Al Qahtani was speaking to Arabian Business on the first day of the Gulf Information Technology Exhibition (GITEX) being held in Dubai from October 14-18 at the Dubai World Trade Centre.
"The success of the initiative is also giving us the motivation to pursue other ways to faciliate tourist arrivals into the country," Al Qahtani added.
Among those initiatives are a centralised platform through which Saudi authorities including customs, immigration and police, can communicate and share data and documentation.
"This is now a top priority for the MoI. It will make travelling to the country easier, and will also improve the efficiency of services between the various government departments," Al Qahtani added.

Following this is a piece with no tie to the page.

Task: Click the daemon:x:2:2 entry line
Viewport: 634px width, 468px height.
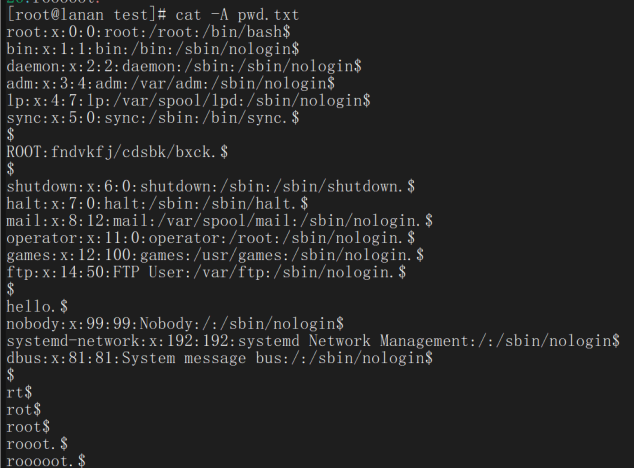Action: (184, 66)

Saudi Arabia is working to boost religious tourism in the country, announcing $50 billion in initiatives to attract 30 million visitors by 2030. Tourism currently accounts for roughly 3.5 percent of the country's GDP.
Saudi Arabia is investing significantly in religious heritage sights, aviation, as well as hospitality offerings around the country.
The country's 2020 National Transformation Plan and Vision 2030 initiative place a major impetus on boosting tourism's contribition to the economy as it looks diversify away from its dependence on oil revenues.
The Saudi Ministry of Interior's pavillion at GITEX has been designed to depict a future vision of how the country is looking to become "smarter" in its plans to handle a growing number of tourists into the country.
"It is essential as we look to achieve vision 2030 that all Saudi government agencies are able to communicate with each other through secure channels that improve the efficiency of process," Al Qahtani said.